#ubuntu-autopilot 2014-06-23
<balloons> question for the AP folks -- is there a good way to make python3 the default for autopilot on the desktop?
<cgoldberg> balloons, it does default to python3, no?
<balloons> cgoldberg, not on the desktop.. not for me at least. on the phone, it's py3
<balloons> there's some py3 only stuff now and it's annoying to have to call autopilot with python3 ....
<cgoldberg> balloons.  how are you installing autopilot?  you should get a /usr/bin/autopilot3 that you can use
<balloons> cgoldberg, ohh right, hah! I'm wanting to run things with just autopilot
<balloons> bad habits..excellent
<balloons> I'll use autopilot3.. maybe I'll even just symlink it
<balloons> or alias it
<cgoldberg> balloons, though it would be nice if "autopilot" used py3....
<cgoldberg> and all the AP docs show examples using "autopilot"
<cgoldberg> i'm not sure the plan for that
<balloons> cgoldberg, yes exactly.. I'd rather see autopilot = python3, and autopilot2 be python2
<cgoldberg> right
<cgoldberg> I can bring it up with veebers.. he's the official AP guy now?
<cgoldberg> or would you mind filing a bug?
<balloons> cgoldberg, I'll file one now
<cgoldberg> awesome
<balloons> https://bugs.launchpad.net/autopilot/+bug/1333366
<ubot5> Ubuntu bug 1333366 in Autopilot "/usr/bin/autopilot should default to python3" [Undecided,New]
<thomi> barry: got a moment ?
<barry> thomi: hey.  sure
<thomi> barry: mind if we do a quick hangout?
<barry> thomi: okay, but now you have to give me a few minutes :)
<thomi> ok :)
<thomi> you gotta put pants on, I understand :P
<barry> naw, you can't see what's "down under".  i had to reboot my avatar.
 * barry let's it all hang out
<thomi> O.0
<thomi> ready now barry?
<barry> thomi: ready
<thomi> barry: https://plus.google.com/hangouts/_/g6l2egq3lsju4qtc6lvfevizpya?authuser=1&hl=en
<thomi> barry: so.. oneconf depends on oauthlib, but never imports it in the source code!
<barry> hahahaha
<thomi> barry: oh, it uses piston-mini-client
<barry> yeah
<thomi> barry: so piston-mini-client shows how to do the client-side, but not the server side
<barry> thomi: oh, you need to do server side?!
<thomi> yeah
 * barry signs off
<thomi> sorry, maybe I didn't mention that bit :)
<barry> thomi: yeah, that's a *big* difference :)
<barry> no, oauthlib is client only afaik
<thomi> it has code in there for server-side
<thomi> it's just really bloody hard to understand
<barry> oh ;)
<thomi> http://oauthlib.readthedocs.org/en/latest/oauth1/server.html
<barry> thomi: sorry, tbh, i've never done server side oauth.  well, maybe in my launchpad days, but that's too long ago to remember.  wgrant would know what to steal from launchpad <wink>
<thomi> yeah, he linked me to the launchpad source, but it uses a separate library.

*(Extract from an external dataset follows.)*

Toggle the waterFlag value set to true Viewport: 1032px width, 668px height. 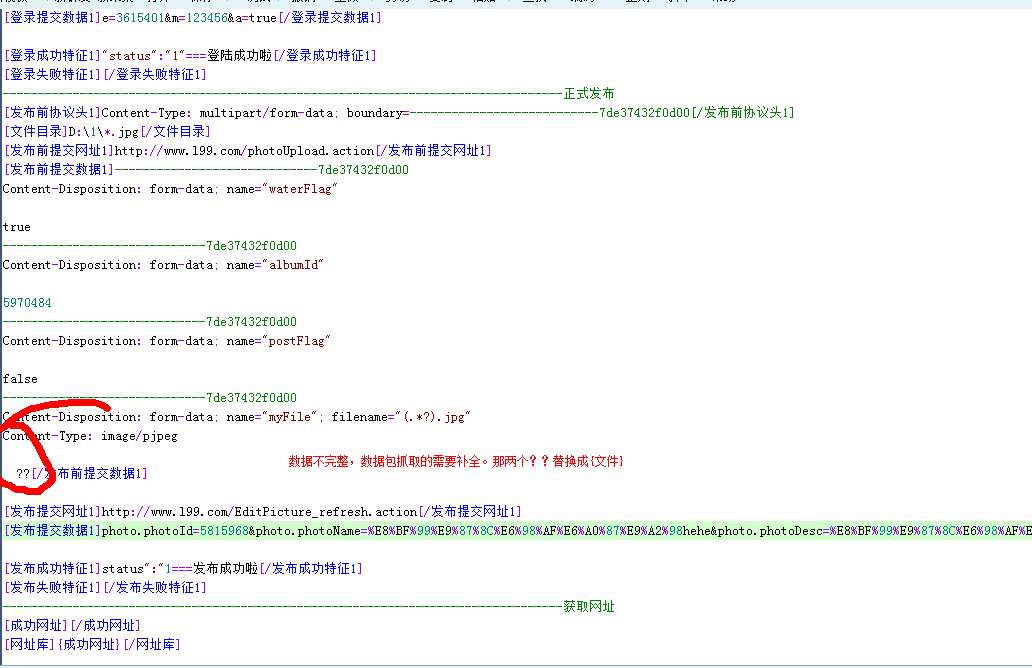tap(16, 226)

I'll take a look, maybe it's not too dissimmilar
<barry> thomi: i just hope it doesn't use python-oauth
<thomi> barry: that's exactly what it uses
<thomi> *sigh*
<thomi> yeah, I'm not sure this code helps me much either
<thomi> since it seems pretty well welded into launchpad
<barry> yeah.  that sucks.  that library hasn't seen an update since 2009.  it's unmaintained, very likely buggy, and may not even be very secure
<thomi> also, some parts of the documentation aren't even in english!
<thomi> what is this supposed to mean? " The following have methods a default implementation:"
<thomi> the following methods have a default implementation? or the following methods must have a default implemetnation?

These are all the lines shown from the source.